The information was passed on from several well-informed sources close to the Wa, which at 30,000 troops is Burma’s largest and best-equipped ethnic army. They control several pockets of territory in Shan state, with the majority of their forces based along the border with China.
The resupply effort “has been unprecedented both in the quantity of munitions and the type of systems delivered, and is highly likely to have stemmed from a high-level decision made in Beijing,” the report says. The timing of the transfer of the armoured vehicles, which was reportedly accompanied by Chinese-made man-portable air-defense systems (MANPADS), is likely closely connected to recent political developments in Burma.

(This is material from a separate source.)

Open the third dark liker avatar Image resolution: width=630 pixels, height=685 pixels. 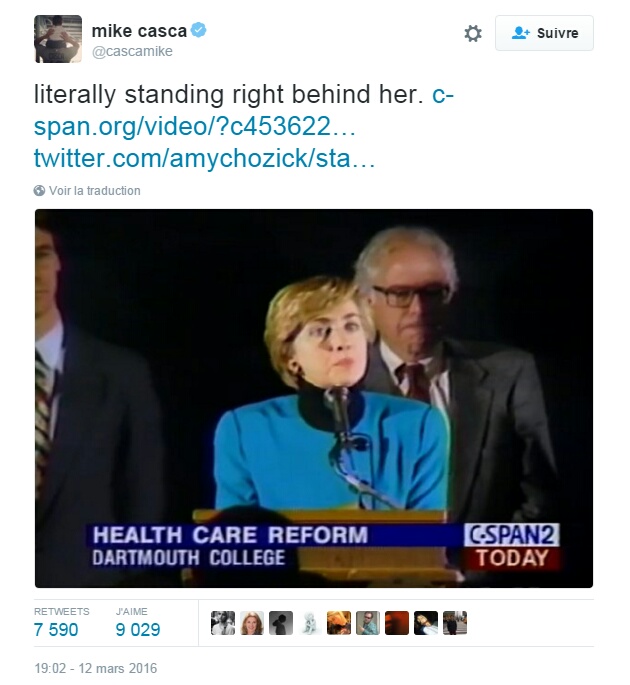280,623
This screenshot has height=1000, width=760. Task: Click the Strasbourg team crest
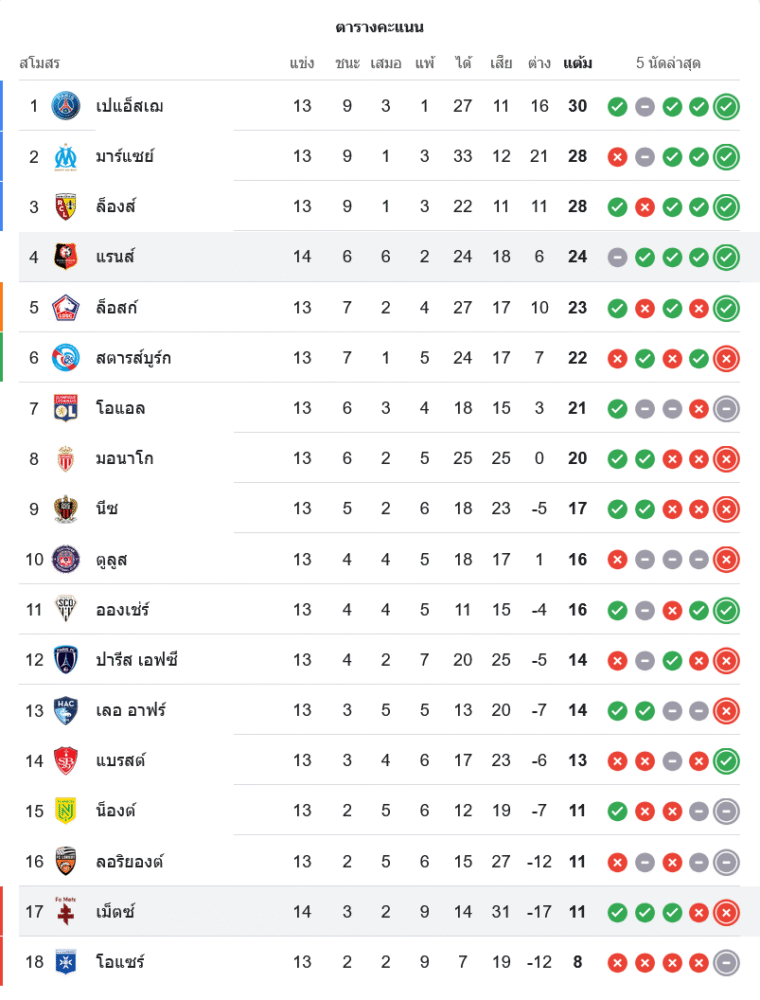point(66,357)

“The Chinese are clearly concerned over rapid US diplomatic and military overtures to the Burmese government,” Davis told DVB. “By facilitating the reinforcement of the Wa they’re sending a very clear message to the Tatmadaw [Burmese army] that there are limits to their patience.”
Relations between Burma and its longtime ally and patriarch soured in late 2011 when Naypyidaw cancelled the $US3.6 billion Myitsone dam project largely financed by Beijing. The decision was thought to have stemmed from a growing frustration within Burmese political and military circles about the country’s reliance on China.
“[China is] not prepared to put up with a whole string of Myitsone dam situations that could result in the cancellation of major projects and a loss of years of investments,” said Davis. “The markers they’re using [to signal this] are very clear and subtle: they’re not supplying a group that is at war with the government, but are supporting a deterrent – the Wa are in an umbilical relationship with China, and supporting the Wa effectively reinforces the status quo and stability along the border.”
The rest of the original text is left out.